• [What to do] Can you write out every one of the entries below word for word, with each line unchanged?

• [Data records]

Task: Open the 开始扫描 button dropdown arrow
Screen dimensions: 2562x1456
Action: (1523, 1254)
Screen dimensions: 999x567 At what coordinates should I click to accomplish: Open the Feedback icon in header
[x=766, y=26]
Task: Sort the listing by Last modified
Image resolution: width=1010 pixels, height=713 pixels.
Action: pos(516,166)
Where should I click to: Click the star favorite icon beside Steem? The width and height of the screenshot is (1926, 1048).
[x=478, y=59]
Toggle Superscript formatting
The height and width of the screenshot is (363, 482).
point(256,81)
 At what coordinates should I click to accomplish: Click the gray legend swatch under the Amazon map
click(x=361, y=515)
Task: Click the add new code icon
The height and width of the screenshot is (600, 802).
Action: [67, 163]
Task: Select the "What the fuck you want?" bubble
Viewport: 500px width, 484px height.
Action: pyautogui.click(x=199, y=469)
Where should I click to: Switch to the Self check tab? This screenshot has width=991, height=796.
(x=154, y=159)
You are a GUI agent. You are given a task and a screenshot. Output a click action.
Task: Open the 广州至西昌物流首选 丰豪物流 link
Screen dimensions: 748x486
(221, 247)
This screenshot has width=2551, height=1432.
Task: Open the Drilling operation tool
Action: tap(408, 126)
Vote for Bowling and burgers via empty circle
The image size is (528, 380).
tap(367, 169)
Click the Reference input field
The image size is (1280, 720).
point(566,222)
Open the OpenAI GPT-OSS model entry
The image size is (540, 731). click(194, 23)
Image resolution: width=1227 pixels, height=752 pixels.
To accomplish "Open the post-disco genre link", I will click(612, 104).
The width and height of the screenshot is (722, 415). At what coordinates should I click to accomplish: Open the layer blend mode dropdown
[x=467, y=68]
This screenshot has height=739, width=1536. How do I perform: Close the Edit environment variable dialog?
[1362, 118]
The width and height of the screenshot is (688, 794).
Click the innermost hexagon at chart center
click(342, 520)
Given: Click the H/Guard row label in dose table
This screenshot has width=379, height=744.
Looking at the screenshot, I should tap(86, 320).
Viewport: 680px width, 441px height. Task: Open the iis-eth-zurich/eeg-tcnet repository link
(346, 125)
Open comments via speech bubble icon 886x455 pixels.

• [Expected answer]
Task: Open the 开始扫描 button dropdown arrow
Screen dimensions: 2562x1456
Action: (1523, 1254)
Screen dimensions: 999x567 At what coordinates should I click to accomplish: Open the Feedback icon in header
[x=766, y=26]
Task: Sort the listing by Last modified
Image resolution: width=1010 pixels, height=713 pixels.
Action: pos(516,166)
Where should I click to: Click the star favorite icon beside Steem? The width and height of the screenshot is (1926, 1048).
[x=478, y=59]
Toggle Superscript formatting
The height and width of the screenshot is (363, 482).
point(256,81)
 At what coordinates should I click to accomplish: Click the gray legend swatch under the Amazon map
click(x=361, y=515)
Task: Click the add new code icon
The height and width of the screenshot is (600, 802).
Action: [67, 163]
Task: Select the "What the fuck you want?" bubble
Viewport: 500px width, 484px height.
Action: pyautogui.click(x=199, y=469)
Where should I click to: Switch to the Self check tab? This screenshot has width=991, height=796.
(x=154, y=159)
You are a GUI agent. You are given a task and a screenshot. Output a click action.
Task: Open the 广州至西昌物流首选 丰豪物流 link
Screen dimensions: 748x486
(221, 247)
This screenshot has width=2551, height=1432.
Task: Open the Drilling operation tool
Action: tap(408, 126)
Vote for Bowling and burgers via empty circle
The image size is (528, 380).
tap(367, 169)
Click the Reference input field
The image size is (1280, 720).
point(566,222)
Open the OpenAI GPT-OSS model entry
The image size is (540, 731). click(194, 23)
Image resolution: width=1227 pixels, height=752 pixels.
To accomplish "Open the post-disco genre link", I will click(612, 104).
The width and height of the screenshot is (722, 415). At what coordinates should I click to accomplish: Open the layer blend mode dropdown
[x=467, y=68]
This screenshot has height=739, width=1536. How do I perform: Close the Edit environment variable dialog?
[1362, 118]
The width and height of the screenshot is (688, 794).
Click the innermost hexagon at chart center
click(342, 520)
Given: Click the H/Guard row label in dose table
This screenshot has width=379, height=744.
Looking at the screenshot, I should tap(86, 320).
Viewport: 680px width, 441px height. Task: Open the iis-eth-zurich/eeg-tcnet repository link
(346, 125)
Open comments via speech bubble icon 886x455 pixels.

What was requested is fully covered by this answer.